Phylogenetic reconstructions by Bayesian Inference (BI) were done in BEAST2 (Bouckaert et al., 2014), as described previously (Burzyński et al., 2017; Soroka & Burzyński, 2017). Input XML files for BEAST were prepared in BEAUTi. All the analyses were run in quadruplicates, for 107 generations. The resulting log files were inspected in Tracer (Rambaud & Drummond, 2013) to verify the convergence of the runs. There was a good agreement between the repeats, hence all four log files as well as tree files were combined in logcombiner, after removal of 10% burn-in states. Each parameter has reached effective sample size (ESS) of more than 300, in the combined log file. The consensus tree was obtained from the concatenated treefile in treeannotator. There were three such analyses: one using only the M-type data, one using only the F-type data, and one using the data obtained from both mitogenomes in a single reconstruction. Each alignment was added as a separate partition, with individually selected model of substitutions, but with the same tree for all partitions. The optimal model of substitutions was selected, following the recommended Path Sampling procedure (Baele et al., 2012; Baele et al., 2013). Consistently, mtRev model was selected for protein partitions and GTR model for rDNA partitions, both with gamma-distributed heterogeneities of rates. Relaxed, uncorrelated lognormal clock was used following previous recommendations (Burzyński et al., 2017), and the Yule tree prior was assumed in all analyses. The trees were visualized in FigTree (Rambaut, 2009). To allow the comparison of the obtained topologies as well as node heights, all trees were arbitrary normalized to the most recent common ancestor (MRCA) of the family Unionidae.

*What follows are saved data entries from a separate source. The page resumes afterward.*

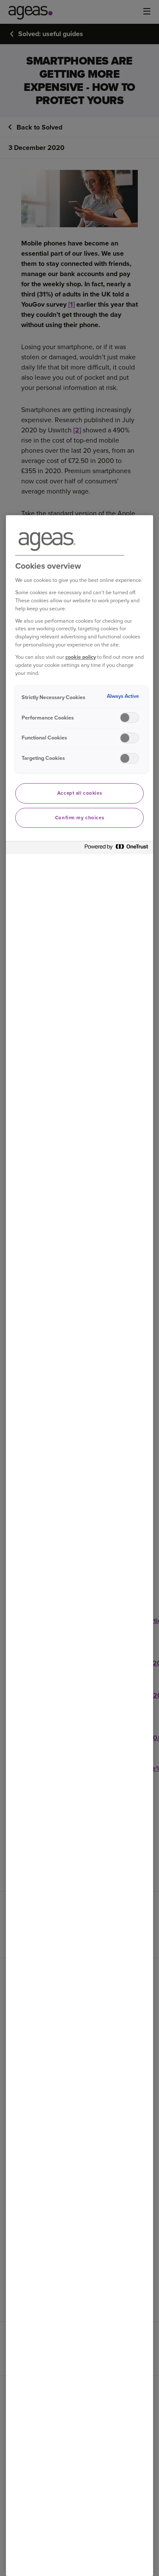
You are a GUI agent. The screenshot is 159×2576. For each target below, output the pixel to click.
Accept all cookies (79, 793)
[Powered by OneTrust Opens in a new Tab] (116, 849)
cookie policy (80, 657)
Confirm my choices (79, 817)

Phylogenetic reconstructions were also performed under Maximum Likelihood (ML) framework, as implemented in IQ-TREE (Nguyen et al., 2015). First, the optimal model was selected for each individual alignment separately, using modelfinder (Kalyaanamoorthy et al., 2017). The following models were chosen by BIC criterion: for protein alignments mtVer+F+R5 (F), mtMet+F+R4 (M) and for both rDNA alignments TIM2+F+I+G4. Then, the three reconstructions were performed, using partitioned data consisted of either two M-type, two F-type or all four alignments in a single reconstruction (Chernomor, Haeseler & Minh, 2016). Finally, to access the stability of the obtained topology, ultrafast bootstrap procedure was used, with 1,000 replicates (Minh, Nguyen & Haeseler, 2013).

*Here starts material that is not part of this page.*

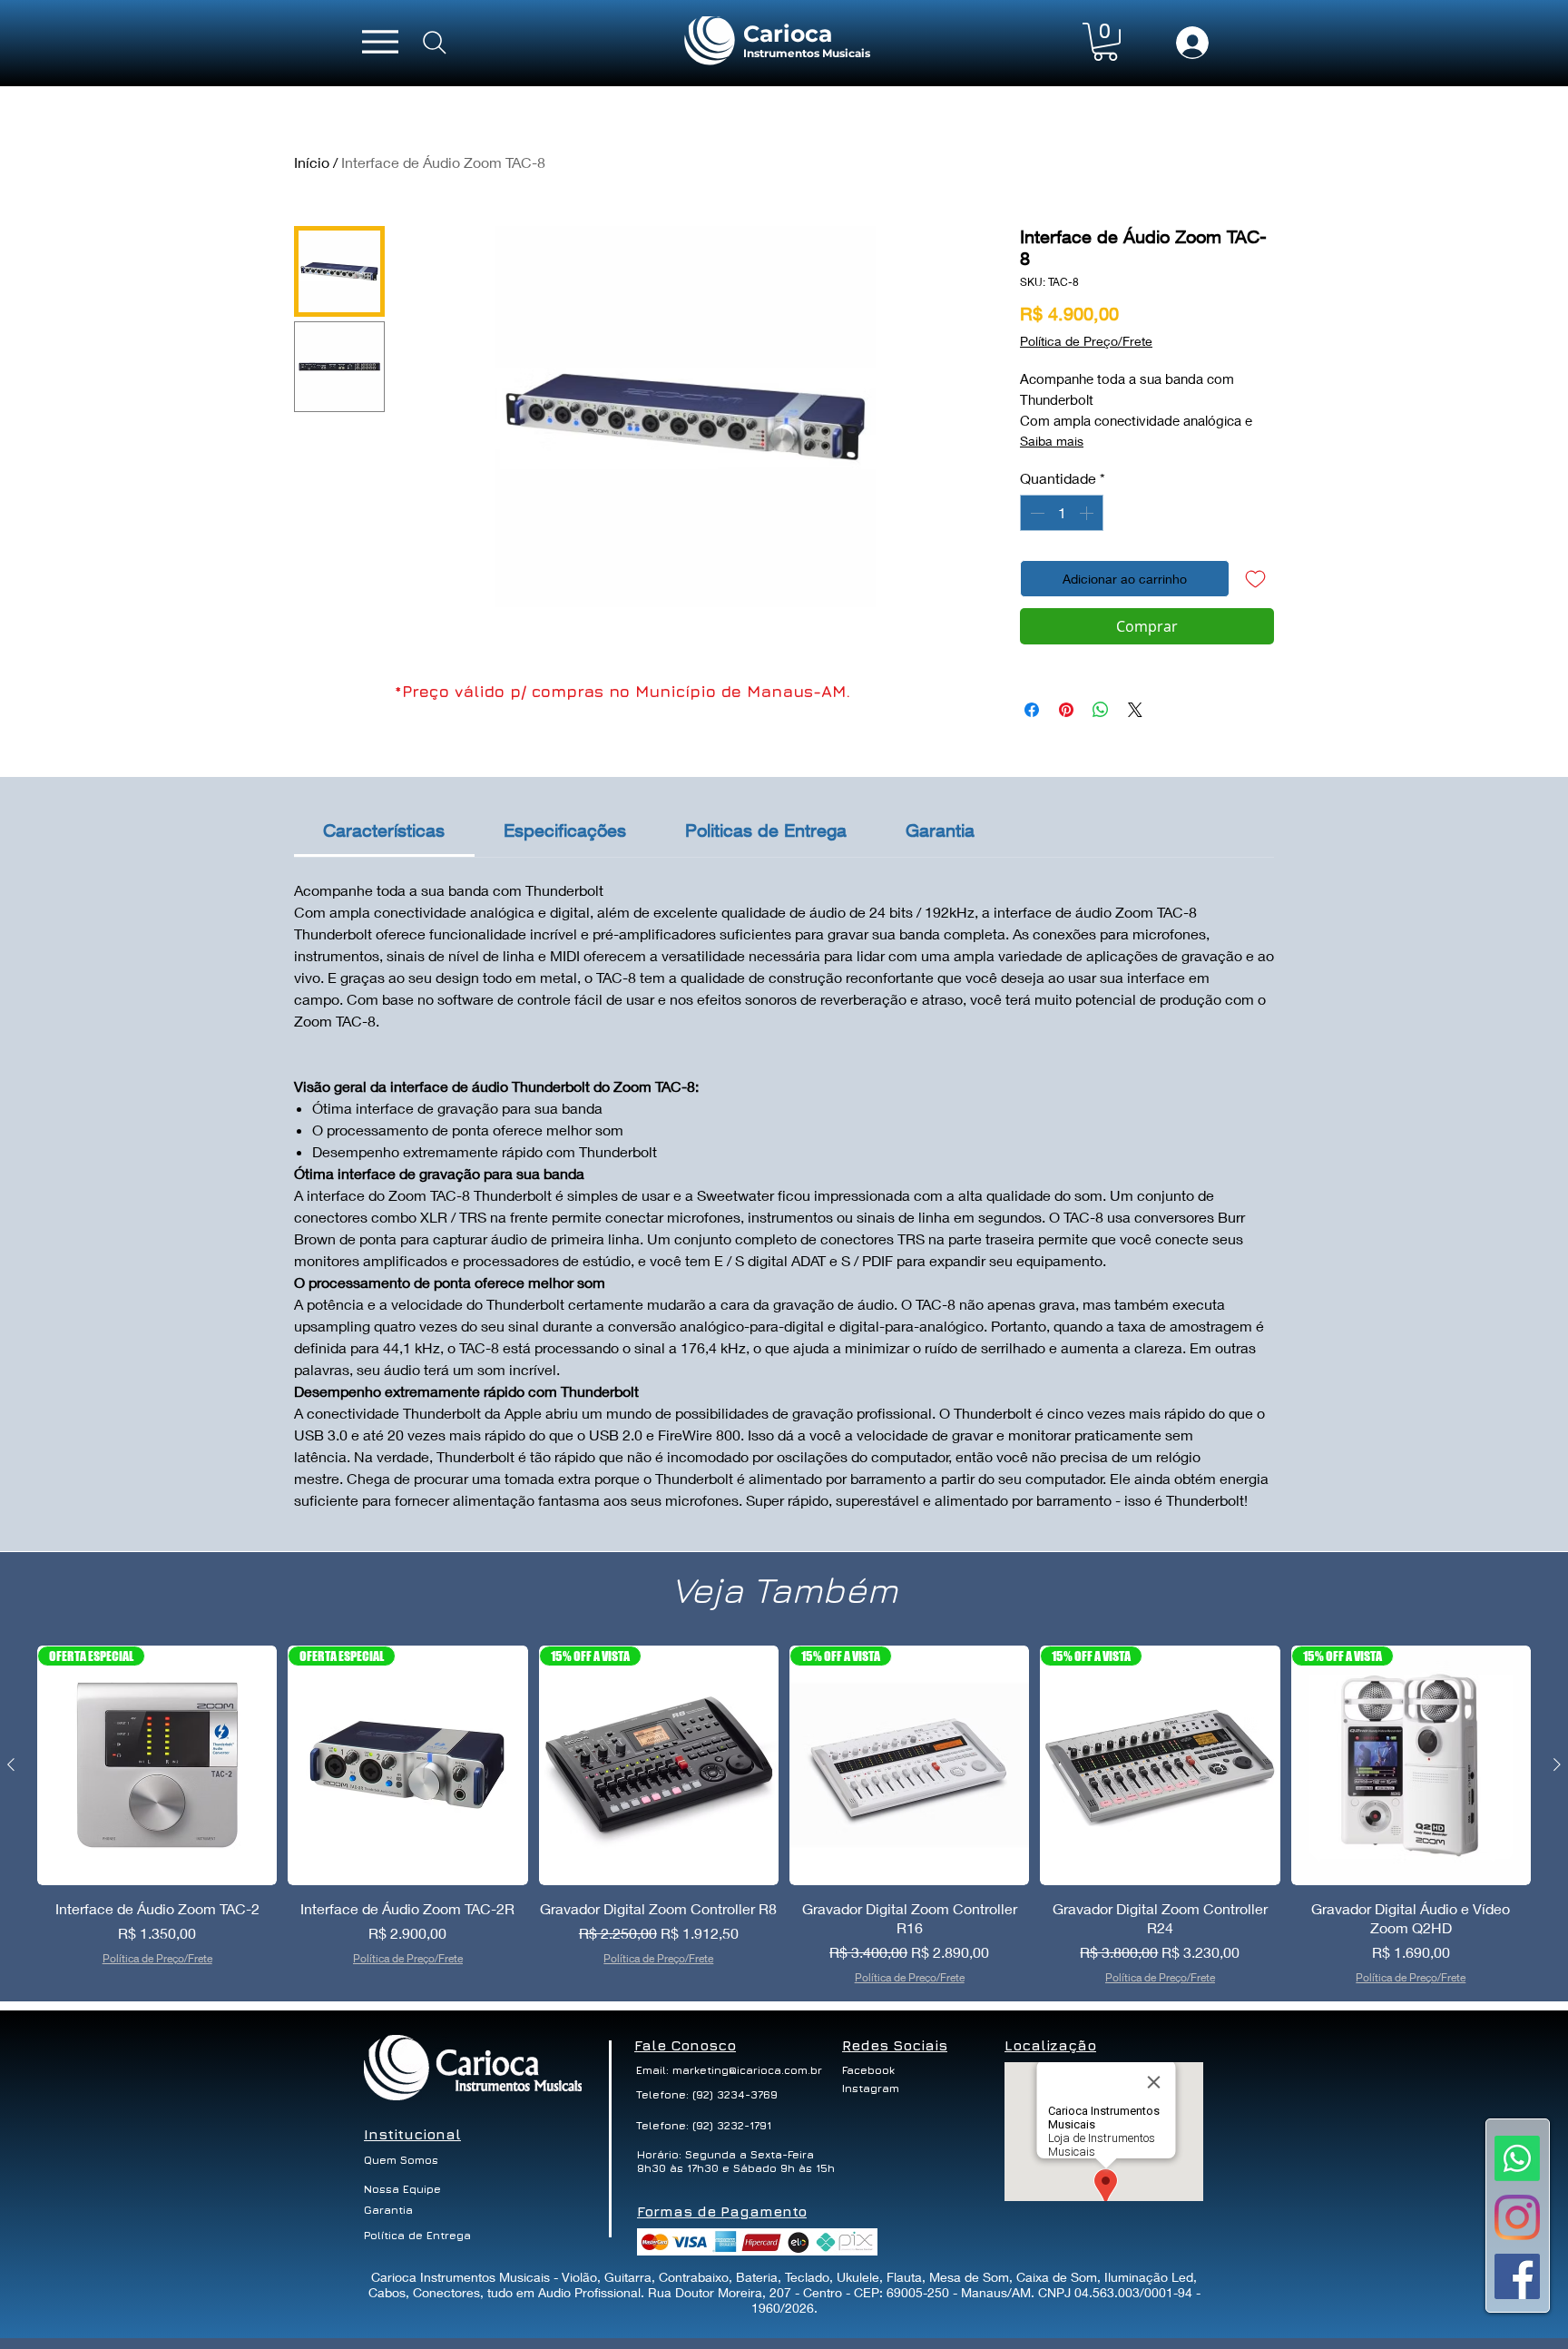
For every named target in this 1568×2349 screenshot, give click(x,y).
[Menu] (380, 41)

Separate analysis was done on a portion of M-type mitogenome containing m-ORF to obtain estimates of relative divergence of the two copies of m-ORF apparently present in S. woodiana mitogenome. Since these sequences evolve exceptionally quickly and can only serve comparisons at subfamily level at best (Mitchell et al., 2016a), it is impossible to produce reliable amino acid alignment for them. To overcome this difficulty, m-ORF annotations were extracted from the five closest relatives (FJ809751, KF030963, HM856635, KM434235 and MH349359) and aligned in nucleotide space. This short alignment (seven sequences, 429 positions) was then used in BEAST to reconstruct the phylogeny of duplication, assuming GTR model of substitutions, with gamma-distributed rates and lognormal relaxed clock. Other parameters and run conditions were the same as for the main phylogenetic reconstruction.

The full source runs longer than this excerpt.